People routinely become excited and motivated about things they identify consciously or unconsciously as important or useful.

Kids discovering reading and writing are often amazingly enthusiastic about it. They just gobble up all the reading they can get their hands on, or scribble out all the writing that they can.

You see the same excitement in somebody acquiring a new language, learning about numbers and arithmetic, learning to sketch or paint – learning almost anything, really. (Unless, of course, they are doing these things because they are forced to — then, it’s usually an awful chore.)

It is the fact that Sudbury schools do not try and cut off the search for an interesting new thing that allows students to explore themselves and the world around them in search of something interesting – something that may be valuable for them. And allowing this to happen means students learn to live with boredom rather than suppress it.

People who suppress boredom end up settling for less, stop exploring, and possibly end up doing things they really don’t care about. This is good if you want your kid to work in a dead-end menial labor job, but it probably isn’t what most people want for their children, or for themselves.

 

Economic collapse good for educational innovation?

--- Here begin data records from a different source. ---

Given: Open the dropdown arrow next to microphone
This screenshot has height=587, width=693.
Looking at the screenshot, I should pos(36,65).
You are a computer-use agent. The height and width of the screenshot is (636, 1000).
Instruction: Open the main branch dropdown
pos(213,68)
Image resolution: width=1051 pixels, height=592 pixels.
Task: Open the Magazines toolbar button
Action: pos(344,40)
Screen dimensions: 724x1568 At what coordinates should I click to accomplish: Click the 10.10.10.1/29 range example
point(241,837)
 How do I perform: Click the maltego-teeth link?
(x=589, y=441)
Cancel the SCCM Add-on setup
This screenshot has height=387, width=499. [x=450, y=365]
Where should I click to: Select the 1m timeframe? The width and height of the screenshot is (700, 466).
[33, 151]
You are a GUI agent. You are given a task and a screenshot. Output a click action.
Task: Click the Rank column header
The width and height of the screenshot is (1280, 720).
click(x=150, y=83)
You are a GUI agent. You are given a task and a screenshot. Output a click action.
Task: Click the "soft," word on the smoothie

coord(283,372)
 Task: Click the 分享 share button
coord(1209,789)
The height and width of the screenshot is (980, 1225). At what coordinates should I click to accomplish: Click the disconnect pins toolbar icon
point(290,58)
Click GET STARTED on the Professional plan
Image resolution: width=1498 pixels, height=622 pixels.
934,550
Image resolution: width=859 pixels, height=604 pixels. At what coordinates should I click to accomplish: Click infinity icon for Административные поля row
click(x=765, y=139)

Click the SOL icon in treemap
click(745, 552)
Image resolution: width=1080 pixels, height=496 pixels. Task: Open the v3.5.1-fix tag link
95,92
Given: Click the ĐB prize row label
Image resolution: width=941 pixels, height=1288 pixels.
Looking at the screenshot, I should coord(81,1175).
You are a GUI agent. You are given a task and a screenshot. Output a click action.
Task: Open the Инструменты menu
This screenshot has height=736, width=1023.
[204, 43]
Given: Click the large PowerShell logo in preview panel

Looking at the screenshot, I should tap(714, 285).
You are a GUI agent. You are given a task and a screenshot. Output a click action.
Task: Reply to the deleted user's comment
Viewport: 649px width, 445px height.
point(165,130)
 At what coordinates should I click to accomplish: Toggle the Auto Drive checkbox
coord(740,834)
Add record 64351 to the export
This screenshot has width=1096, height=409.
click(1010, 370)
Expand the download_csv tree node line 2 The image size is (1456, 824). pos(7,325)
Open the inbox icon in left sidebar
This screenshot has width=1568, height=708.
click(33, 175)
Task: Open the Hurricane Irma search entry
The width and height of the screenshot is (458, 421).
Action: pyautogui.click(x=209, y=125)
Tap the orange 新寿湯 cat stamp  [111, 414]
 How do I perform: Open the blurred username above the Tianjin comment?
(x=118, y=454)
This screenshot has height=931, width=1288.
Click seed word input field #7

John Robb over at Global Guerrillas put up a brief about education in the context of our very uncertain future:

[T]here is reason to believe that costs of higher education (direct costs and lost income) are now nearly equal (in net present value) to the additional lifetime income derived from having a degree.  Since nearly all of the value of an education has been extracted by the producer, to the detriment of the customer, this situation has all the earmarks of a bubble.  A bubble that will soon burst as median incomes are adjusted downwards to global norms over the next decade.

(Global Guerrillas: INDUSTRIAL EDUCATION?)

Robb concludes that the Internet will become a major platform for higher education, serving to reduce costs on both ends and providing broader access to high-quality education. This makes a lot of sense, but it leaves me wondering what will happen with school-level education.

The school systems in most industrialized Western countries  are incredibly inefficient both financially and socially. Sudbury schools are significantly more cost-effective, not spending money on anything the school community does not accutely need, and relying on a tendency to attract creative people and/or solutions. This may prove to be an adaptive advantage in the long run, especially in financially troubled times, but many Sudbury schools struggle to get new students in these times due to their tendency to take tuition. For some schools (Sudbury Jerusalem, for instance) the reason is a lack of government support. For other schools (Sudbury Valley School) it might be a matter of principle.

Allow me to speculate for a moment… Several governments are apparently trying to solve the crisis by paying failing companies truckloads of taxpayer cash, absurd as this may be. If instead the focus would shift to optimizing government and state systems for maximum efficiency at minimum cost, we might see a shift towards educational innovation as different models compete to best serve troubled economies (this would require governments ceasing to so strongly favor a single school system, supporting none or all more or less equally). If, however, the status quo in education persists, schools that require tuition may see a marked decline in enrollment, leading to at least a temporary strengthening of state-supported school systems. It remains to be seen how the schools will cope with such a situation. If nothing else, rigid curriculum-based education will quickly show its inadequacy in dealing with a reality that changes too fast for any predictions to adequately inform the creation of curricula.